Reference

AI Glossary for Normal People

Plain-English definitions of AI terms that actually get used. Not academic, not hype, just enough to follow the conversation.

This is a living reference. The goal is practical literacy: enough precision to ask better questions without pretending every term is settled forever.

The Foundation

What a model is, where it comes from, and what runs when you use it.

Model

The trained system you interact with. Under the hood it is a very large mathematical function, but people usually mean the whole thing they chat with.

Like a recipe distilled from watching many cooks. The original examples are gone, but the pattern remains.

Parameters or Weights

The numbers inside a model. Together they encode the patterns learned during training. More parameters can mean more capability, but also more compute.

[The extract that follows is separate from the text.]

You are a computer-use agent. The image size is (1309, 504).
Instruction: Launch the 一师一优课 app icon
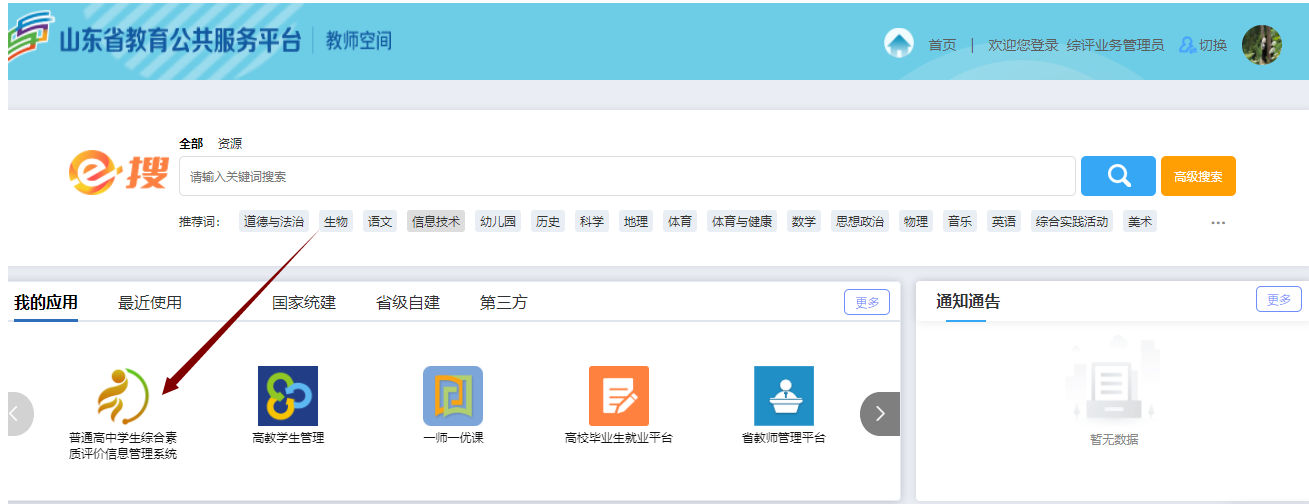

Like billions of tiny dial positions inside a machine.

Training

The expensive process of building a model by feeding it huge amounts of data, checking predictions, and adjusting the weights again and again.

Inference

Running a trained model to get an answer. Every prompt you send to a hosted AI service triggers inference.

LLM

A large language model. It predicts and generates text-like sequences, which is why it can write prose, code, plans, summaries, and structured data.

How It Talks

The vocabulary around prompts, context, and generated responses.

Token

A chunk of text the model reads or writes. Tokens can be whole words, parts of words, punctuation, or spaces.

Context Window

The amount of text the model can consider at once: your prompt, previous messages, tool output, files, and its own response.

Temperature

A setting that controls randomness. Lower values are more predictable. Higher values are more varied.

Prompt

The instruction or request you give the model. Good prompts include goal, context, constraints, and the desired output shape.

System Prompt

Higher-priority instructions that describe how the model should behave before the user request is considered.

Hallucination

A confident answer that is not grounded in reality or supplied context. It is usually a prediction problem, not intentional lying.

Making It Smarter

Ways teams connect models to specific knowledge or reshape behavior.

Fine-tuning

Additional training that changes a model's behavior for a domain, style, or task. It is not the same as giving the model documents to read.

RAG

Retrieval augmented generation. The system searches a knowledge source, adds relevant chunks to the prompt, and asks the model to answer from that context.

Embeddings

Numeric representations of meaning. Similar pieces of text end up close together, which makes semantic search possible.

Vector Database

A database optimized for storing embeddings and finding nearby matches.

Distillation

Training a smaller model to imitate a larger one. The goal is often speed, cost, or local deployment.

Agents and Automation

When models stop only answering and start coordinating work.

Agent

A system that uses a model to decide steps, call tools, inspect results, and continue until a goal is handled or blocked.

Tool Use

Letting the model call defined functions or external systems, such as search, shell commands, databases, calendars, or code editors.

MCP

Model Context Protocol. A standard way for AI tools to connect to external resources and actions.

Skills

Task-specific instructions or workflows loaded when relevant. They keep specialized guidance out of the default context until needed.

Multi-agent

Using more than one agent or role to divide work, review output, or explore alternatives in parallel.